> "In bourgeois society, living labour is but a means to increase
> accumulated labour. In Communist society, accumulated labour is but a
> means to widen, to enrich, to promote the existence of the labourer.
>
> In bourgeois society, therefore, the past dominates the present; in
> Communist society, the present dominates the past. In bourgeois
> society capital is independent and has individuality, while the living
> person is dependent and has no individuality. "
But these negatives are features of "self-estrangement," i.e. of a "dialectic of negativity" that contributes, and must contribute if the negative is to be successfully transcended, to "the integral development of every individual producer."

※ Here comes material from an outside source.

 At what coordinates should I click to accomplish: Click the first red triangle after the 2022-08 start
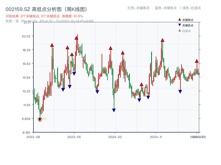tap(51, 45)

This 1877 claim by Marx repeats the idea of wage-labour as self-estrangement found in The Holy Family which portrays it both as "the outright, resolute and comprehensive negation of" the wage-labourer's human nature - "the abstraction of all humanity" - and as "poverty which is conscious of its spiritual and physical poverty, dehumanization which is conscious of its dehumanization, and therefore self-abolishing."

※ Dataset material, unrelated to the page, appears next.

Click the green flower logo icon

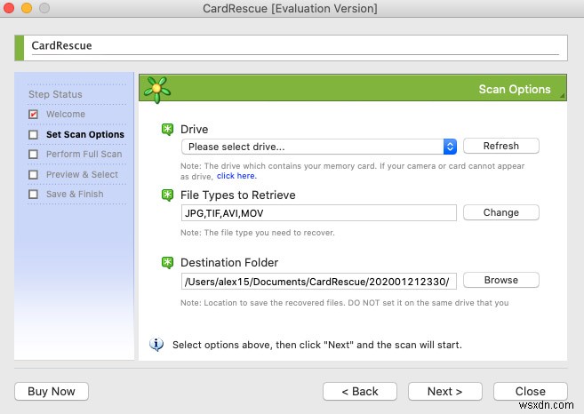pos(157,89)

By going through "the stern but steeling school of labour," "man," though he "has lost himself in the proletariat, yet at the same time has not only gained theoretical consciousness of that loss, but through urgent, no longer removable, no longer disguisable, absolutely imperative need -- the practical expression of necessity -- is driven directly to revolt against this inhumanity." http://www.marxists.org/archive/marx/works/1845/holy-family/ch04.htm
Particular ways in which capitalist wage-labour is claimed to act as a "steeling school" contributing to "integral development" are specified throughout Marx's writing (including in Capital), so it's not true that the "dialectic" of "self-estrangement" was subsequently abandoned.